Selected readings on US charter schools
California’s STAR test data are out, and schools are busy analyzing their performances in critical subject areas. Adelante Charter School, Santa Barbara Unified’s two-way immersion elementary campus, continues to show significant gains.
Since 2009, when the school (formerly César Chávez Charter School) made dramatic changes to the instructional model, the school’s API has jumped a whopping 113 points. Most impressive were the science results for last year’s fifth-grade class. The students achieved the second-highest scores in the district after Washington Elementary, with 78 percent of students scoring at the proficient or advanced levels.
When results were narrowed to compare only those students in the socioeconomically disadvantaged subgroup across the district, Adelante came out on top by a significant margin.
ACS is seeing the results of a strong Science, Technology, Engineering and Mathematics (STEM) focus, which emphasizes hands-on, student-centered learning, relevant real world problem-solving, inquiry and consistent opportunities for interaction with the natural world. Principal Juanita Hernandez has prioritized strengthening STEM disciplines K-6 and has directed resources to support both teachers and students.
Students at all grade levels participate in numerous field trips and outdoor experiences. Third-graders take an annual overnight trip to the Monterey Bay Aquarium. Fourth-graders participate in the MERITO Academy (Multicultural Education for Resource Issues Threatening Oceans), sponsored by the Channel Islands National Marine Sanctuary, where students engage in fieldwork with scientists at Coal Oil Point Reserve as well as on the Channel Islands. Fifth-graders benefit from Kids-in-Nature, a program sponsored by UCSB’s Cheadle Center for Biodiversity and Ecological Restoration, which provides multiple experiences in the field with UCSB graduate students who serve as mentors. They also work with UCSB’s SciTrek program, where students actively engage in the scientific process from the development of investigative questions to the design of their own experiments, data analysis and presentation of results.
Sixth-graders are partnering with the Wilderness Youth Project this year and enjoy the amazing opportunity to explore and connect with the beauty of Santa Barbara’s wilderness on a regular basis. The sixth-grade class will also attend CIMI (Catalina Island Marine Institute) for a weeklong science camp. Together, these experiences inspire Adelante’s students to engage in more complex thinking, and produce self-directed, lifelong learners.

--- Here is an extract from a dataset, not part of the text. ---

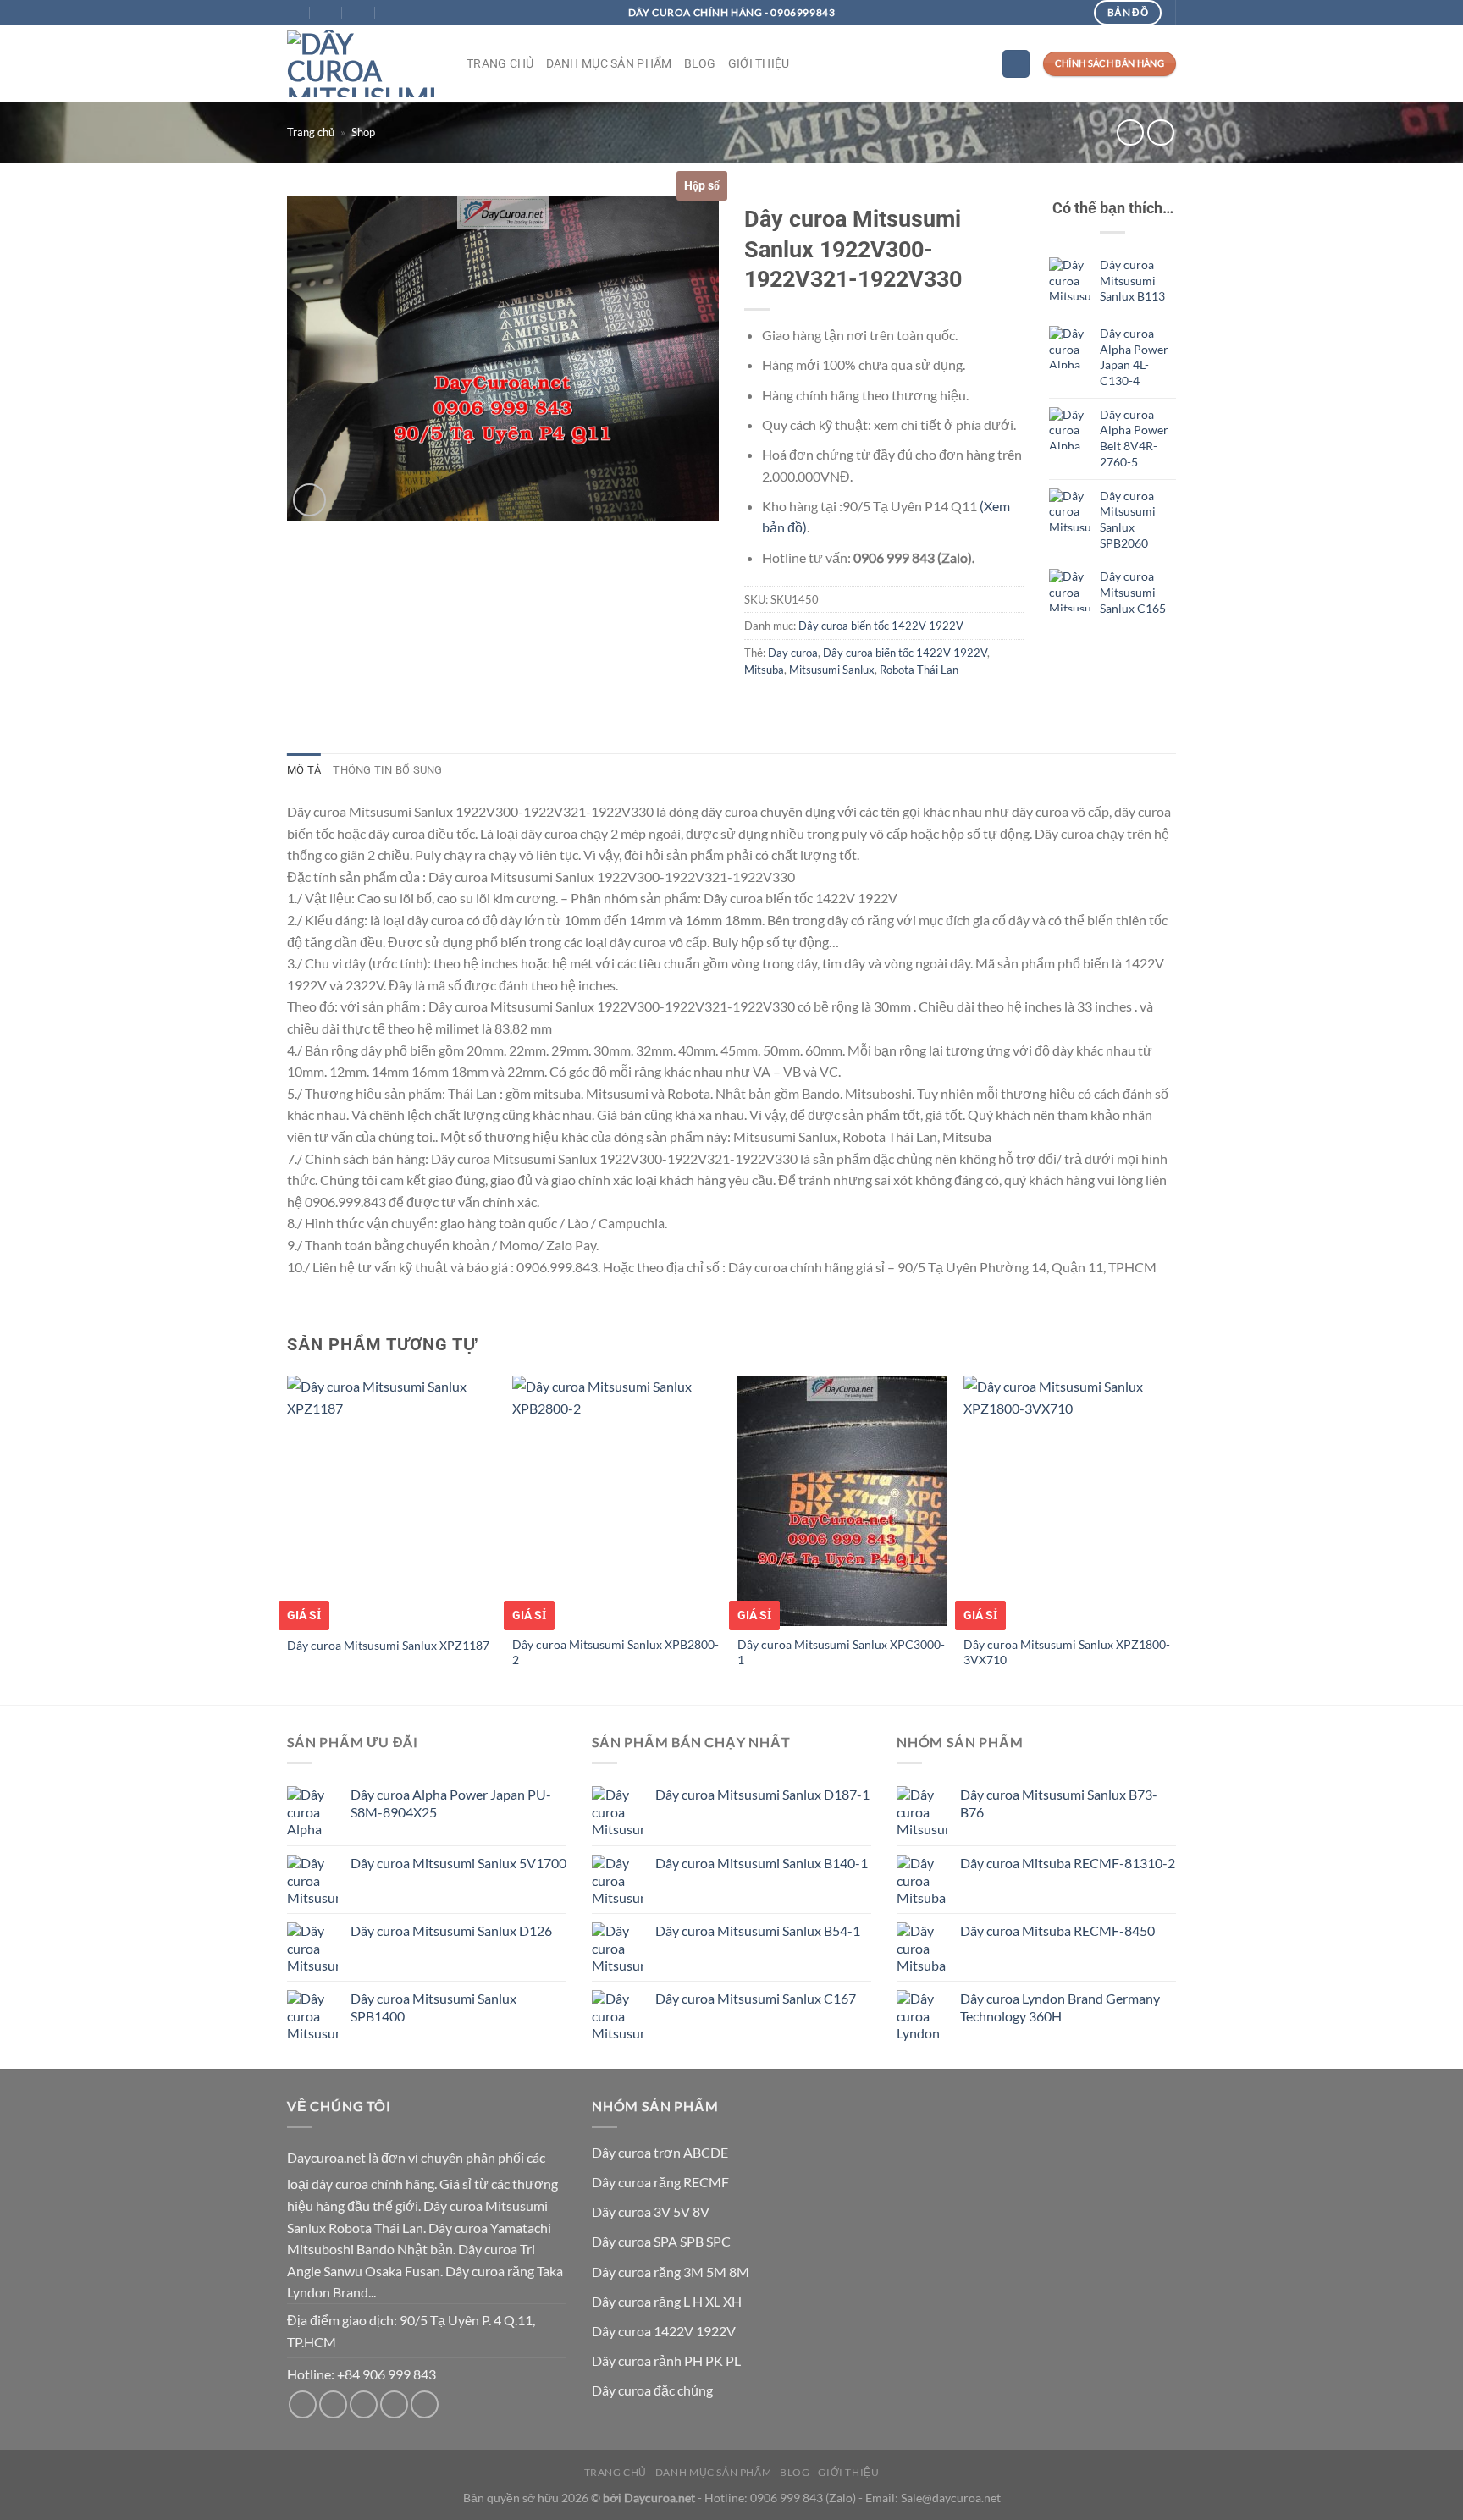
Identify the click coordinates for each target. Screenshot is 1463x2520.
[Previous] (288, 1538)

Holly Gil, school Site Council president and parent of four children at Adelante, has been instrumental in developing the STEM program. She has volunteered countless hours over the years teaching science in the classrooms, supporting teachers in science instruction and advocating for outdoor opportunities for all children.
“I’m so proud of the fifth-grade students, but not at all surprised by their test results,” she said. “These children love science; you can see the joy in their faces as they are learning, and it is contagious. I’m so thankful for the Adelante community and their commitment to providing these enriching opportunities, and most impressively, they do it in two languages!”